▸ **COSA FARE**
Riscrivi sotto forma di elenco puntato il paragrafo del brano sul Rasoio di Occam che comincia con «Naturalmente, Frate Guglielmo da Ockham», conservandone i fatti principali.

▸ **BRANO ESTRATTO**
┄┄┄┄┄┄┄┄┄┄

Il francescano inglese ha sistemato logicamente qualcosa che era già noto al pensiero scientifico del Medioevo, impostando la sua critica sulla concezione volontarista della Creazione. In contrasto con Tommaso d’Aquino, che riteneva il mondo creato da Dio sulla base di volontà e intelletto, Guglielmo di Ockham credeva che la Creazione fosse unicamente un atto di volontà. Per questo motivo egli ha enunciato il Rasoio, per eliminare i concetti relativi a regole e leggi naturali, come ad esempio la Sostanza e gli Universali.

I molti usi illegittimi del Rasoio di Occam

Naturalmente, Frate Guglielmo da Ockham non sarebbe stato affatto contento dell’uso che i moderni fanno del suo strumento logico. Infatti esso viene applicato in modo assolutamente dissennato, senza nemmeno operare un controllo sull’effettiva necessità della sua applicazione. Esso viene utilizzato come metodo per risolvere qualsiasi questione filosofica ritenuta insolubile. Esiste Dio? Non esiste, dicono i materialisti, perché non serve: il Rasoio di Occam dimostra che non è necessaria la sua esistenza per spiegare il mondo. Esiste l’anima immortale? Esiste lo Spirito? Non esistono queste cose, dicono i materialisti, perché sono del tutto inutili: il Rasoio di Occam dimostra che un corpo funziona bene anche senza qualcosa di metafisico che lo faccia muovere.

Ad essere criticabile è proprio l’uso disinvolto del Rasoio di Occam, che dimostra la pochezza intellettuale di chi lo compie. Infatti di questi tempi esso è interpretato falsamente ed enunciato in questo modo:

1) La spiegazione più semplice è da preferire
2) Entia non sunt multiplicanda (Gli elementi non devono essere moltiplicati)
3) Pluralitas non est ponenda (La pluralità non deve essere considerata)
4) Frustra fit per multa aliquid (È inutile fare qualsiasi cosa con più cose)

Come si può osservare, è stato tralasciato qualcosa di fondamentale. Per quanto Frate Guglielmo sia stato chiaro ed abbia usato un linguaggio comprensibile, questo è ciò che di lui è arrivato ai contemporanei. Non viene compiuta quindi alcuna verifica sull’effettiva necessità di applicazione del Rasoio. Se si ignora il grado di complessità dell’argomento che si sta trattando, si corre il concreto rischio di eliminare informazioni cruciali.

Alcuni esempi dallo studio delle lingue

Nella lingua olandese esistono due interessanti parole: “Schande”, che significa “vergogna”, e “Schandaal”, che significa “scandalo”. Applicando il Rasoio di Occam senza disporre di altre informazioni, è naturale dedurre che “Schandaal” sia un derivato di “Schande”, che le due parole siano cioè imparentate tra loro. Questo non è tuttavia vero. Mentre “Schande” è un termine di origine germanica, “Schandaal” è derivato dal Greco del Nuovo Testamento “skandalon”, che significa “pietra d’inciampo”. Questo è un esempio di uso errato del Rasoio di Occam.

┄┄┄┄┄┄┄┄┄┄

Voci di puntamento su documenti e schermate
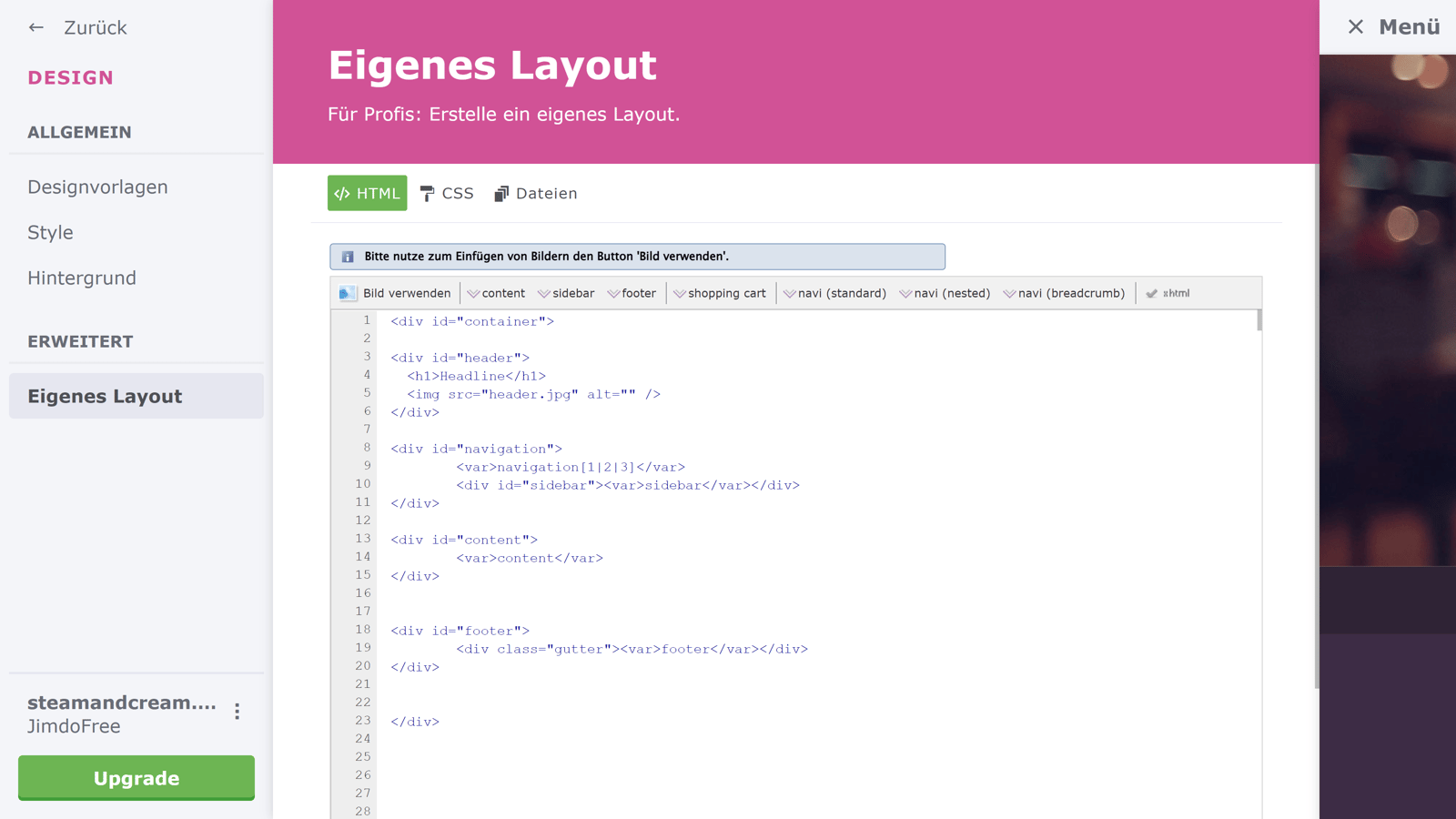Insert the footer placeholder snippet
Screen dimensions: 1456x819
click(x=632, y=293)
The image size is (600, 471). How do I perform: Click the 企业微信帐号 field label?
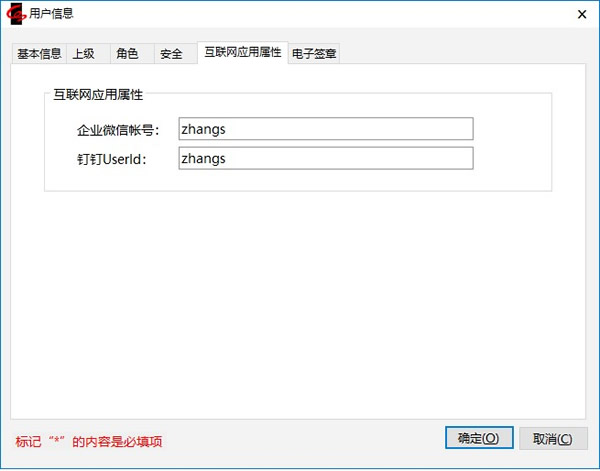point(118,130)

┄┄┄┄┄┄┄┄┄┄

▸ **SOLUZIONE PROPOSTA**
- Frate Guglielmo da Ockham non sarebbe stato contento dell'uso che i moderni fanno del suo strumento logico.
- Oggi il Rasoio viene applicato in modo dissennato, senza controllare se la sua applicazione sia davvero necessaria.
- Lo si usa come metodo per risolvere qualsiasi questione filosofica ritenuta insolubile.
- I materialisti lo invocano per negare l'esistenza di Dio, che secondo loro non serve a spiegare il mondo.
- Allo stesso modo negano l'anima immortale e lo Spirito, sostenendo che un corpo funziona bene anche senza qualcosa di metafisico che lo muova.